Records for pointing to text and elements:
BEGIN

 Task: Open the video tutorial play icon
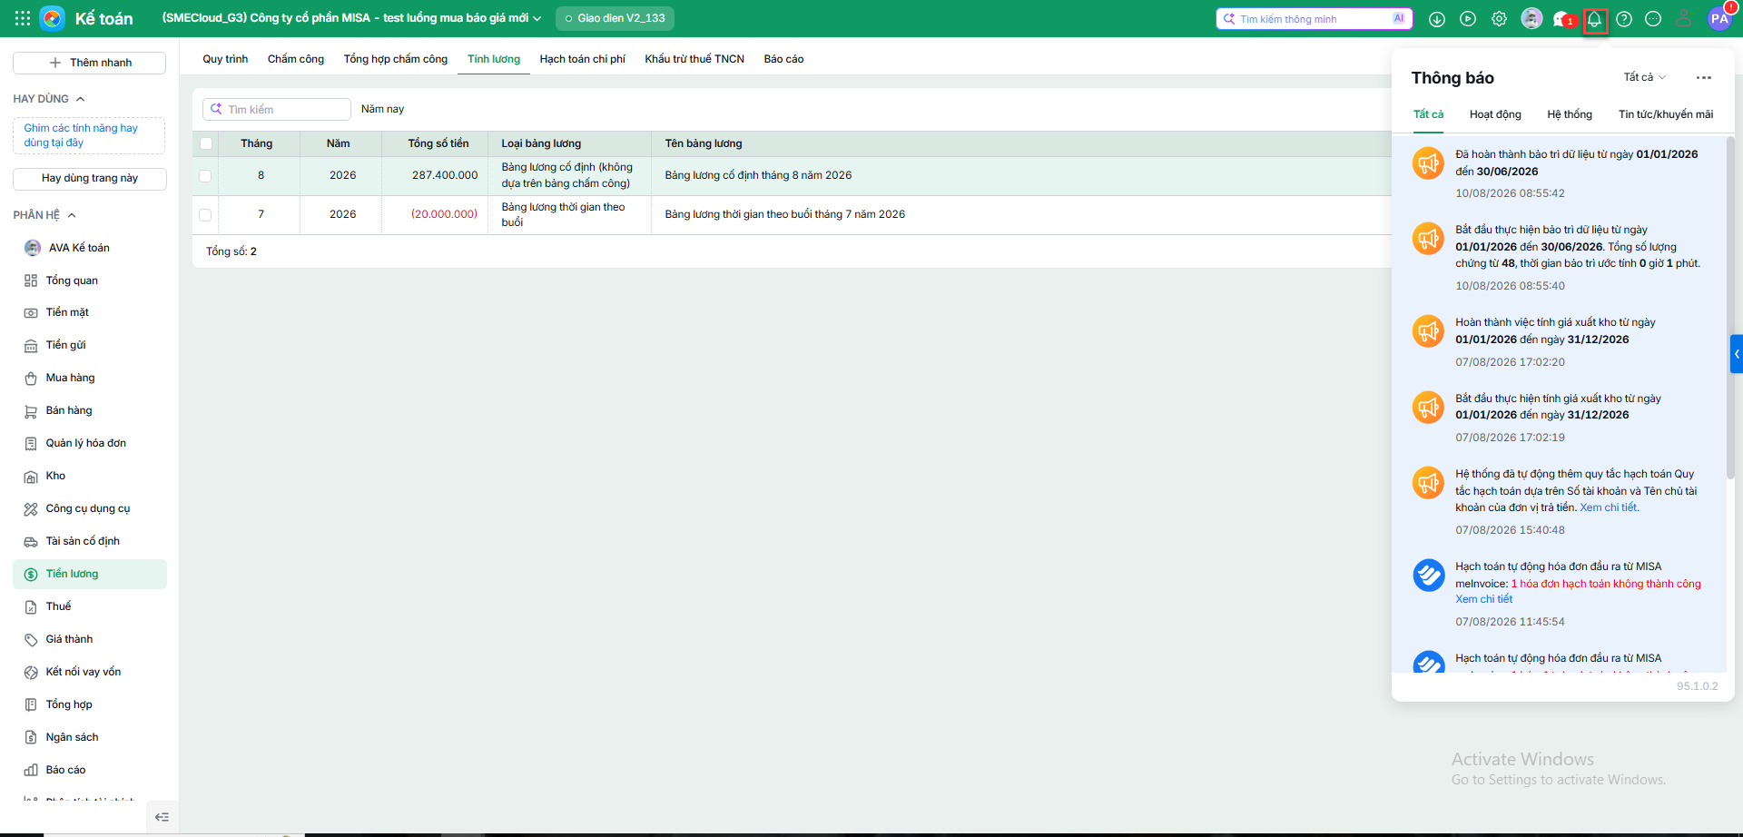pyautogui.click(x=1468, y=19)
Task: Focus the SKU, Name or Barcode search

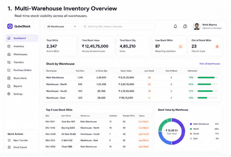Action: tap(118, 26)
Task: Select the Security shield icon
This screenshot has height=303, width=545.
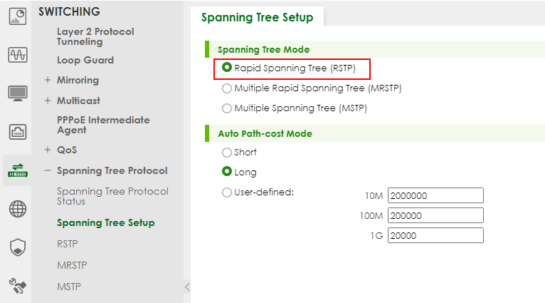Action: coord(18,247)
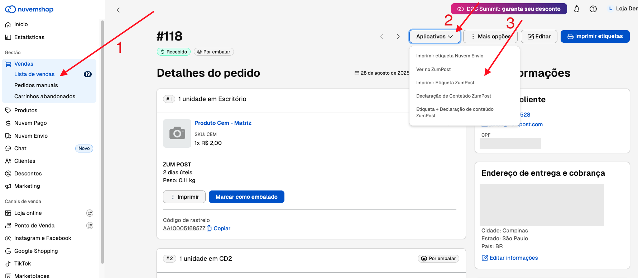Viewport: 638px width, 278px height.
Task: Click Imprimir etiquetas blue button
Action: pyautogui.click(x=595, y=36)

END

Quote the lines of the records from the one containing "Task: Select the Security shield icon" through the end of the records, both ends included, without the pictures.

Task: Select the Security shield icon
This screenshot has height=303, width=545.
Action: coord(18,247)
Viewport: 638px width, 278px height.
Task: Click Imprimir etiquetas blue button
Action: pyautogui.click(x=595, y=36)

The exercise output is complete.